SnapGroups makes it really easy to create a group discussion around a particular topic, invite people, set variable privacy controls and then participate in that conversation as part of a whole “newsfeed” style stream of updates from all your various groups in one place. Fresh comments, likes and dislikes get pushed to your browser live using a home-made bit of AJAX and the whole thing couldn’t be much simpler. It’s a lot of fun to use, in fact.

Fletcher says this is only the beginning, that all kinds of features are still to come, but he’s focused on the basics for now. He started working on the site in October and says his favorite part of the project was “learning about the new technologies that have sprung up in the past couple years.” “The various databases that have come out recently are great,” he told us. “I’m using Mongo, but there are many interesting projects now.” The core of the site is written in C++.
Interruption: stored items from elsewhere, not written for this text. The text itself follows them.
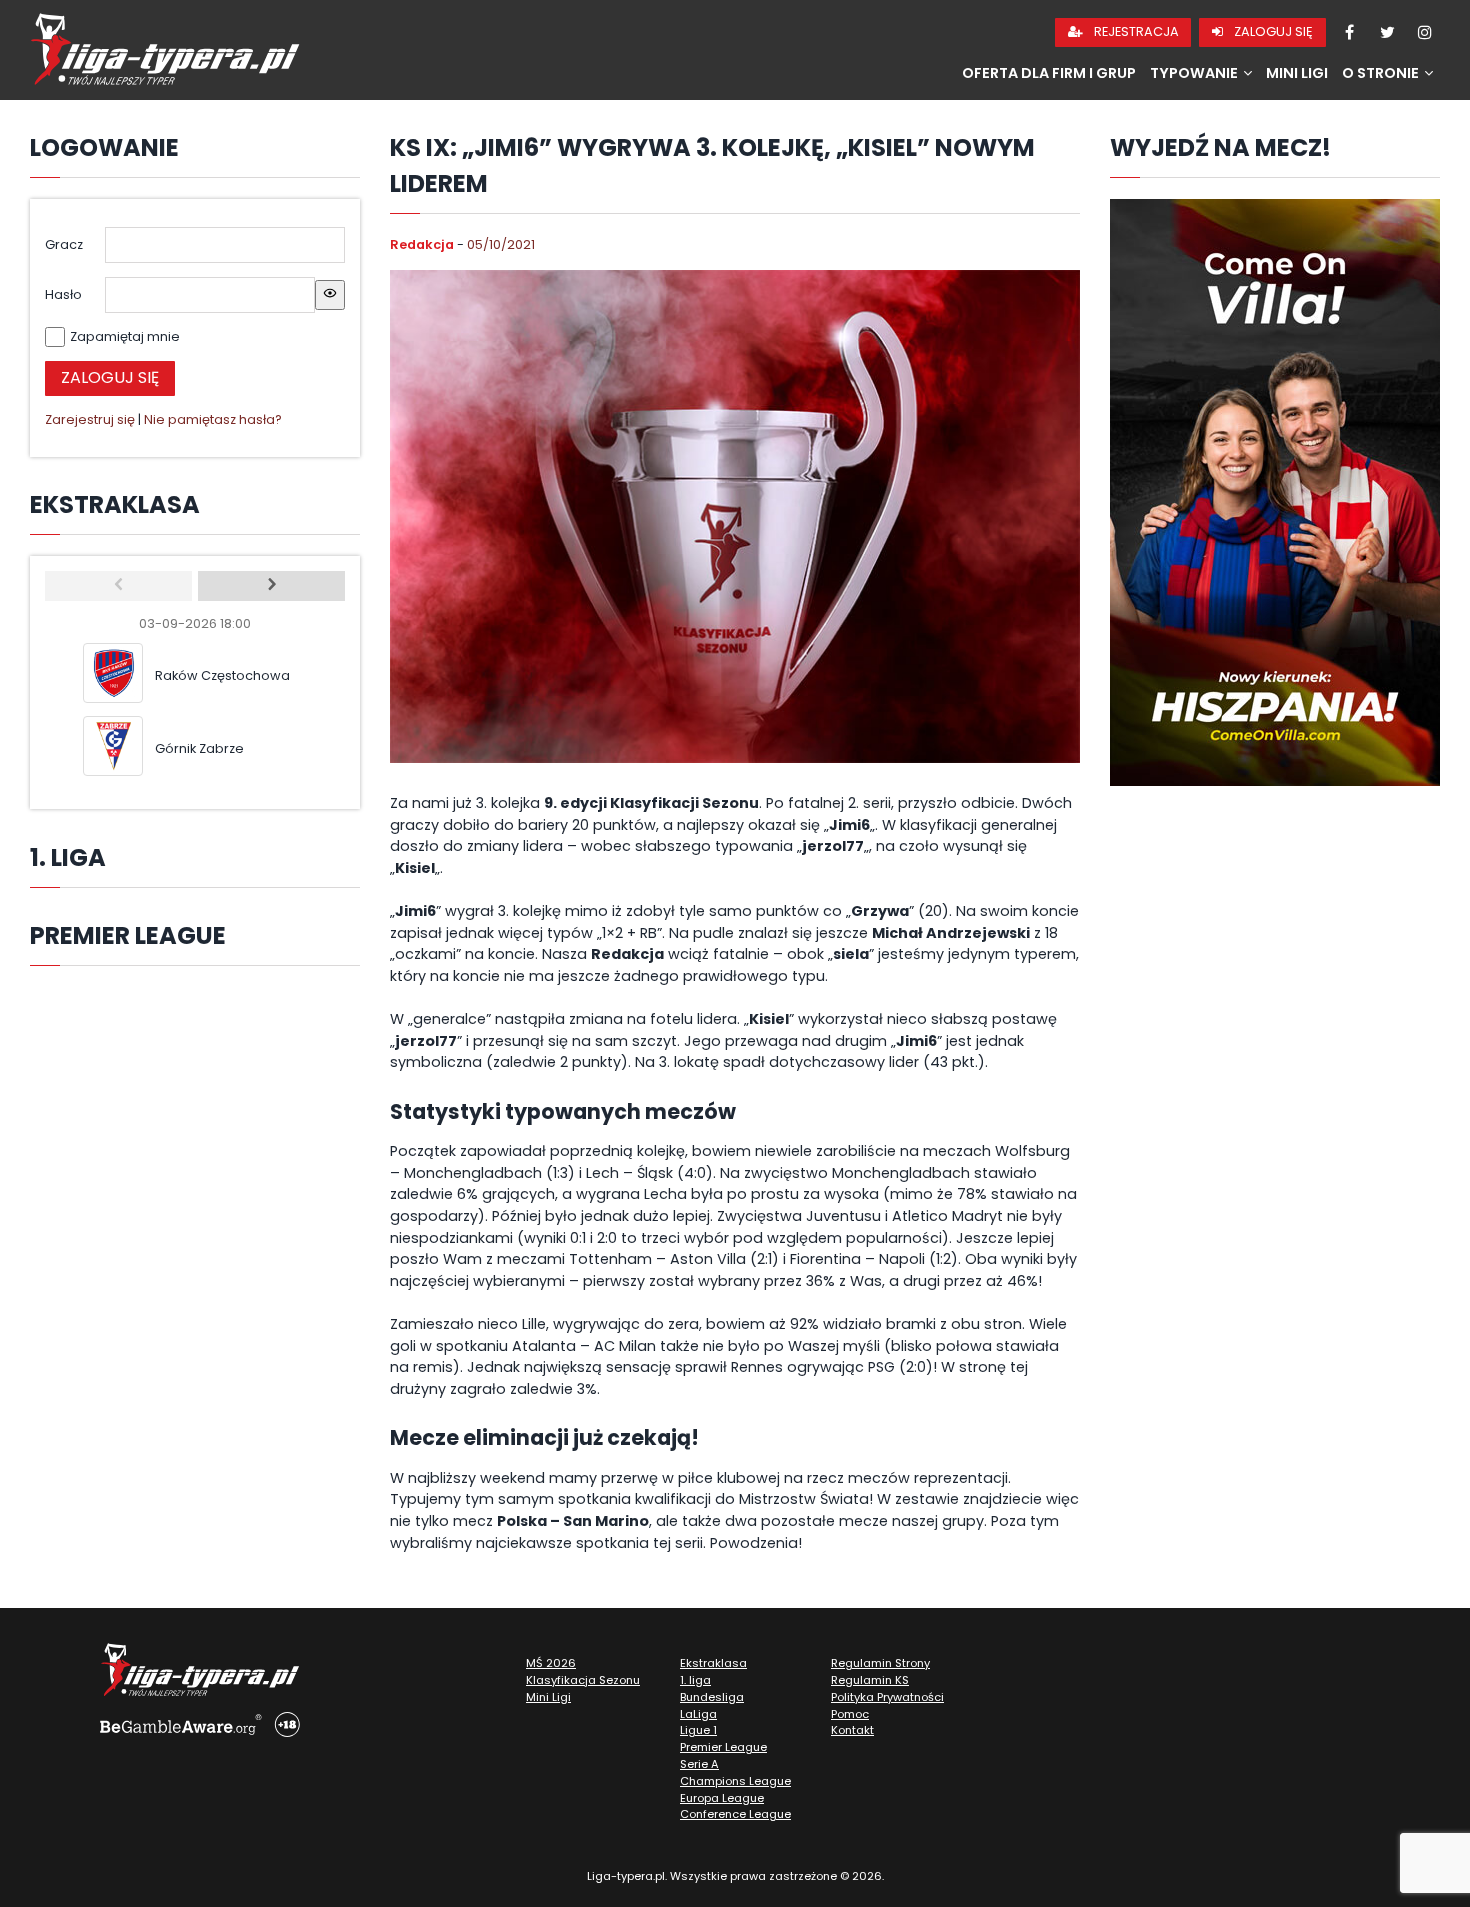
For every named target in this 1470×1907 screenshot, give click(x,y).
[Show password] (330, 295)
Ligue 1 (698, 1730)
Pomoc (850, 1714)
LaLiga (698, 1714)
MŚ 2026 (551, 1663)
Fletcher says SnapGroups will go live tomorrow morning. You should try it out when it does. Invites to groups will no doubt be flying around Twitter and Facebook. It may very well become something you want to use regularly. Hopefully there will be a way to export your conversations easily. Fletcher is a pretty straightforward guy and will probably implement just about anything that enough people ask for and that isn’t too hard to do.

Mark Fletcher has a habit of building relatively simple things, like the first major email list system and the first popular RSS reader, that end up being a defining player in the rise of a new era online. Simple, real-time group communication? Not at all hard to imagine that being a big new thing as well.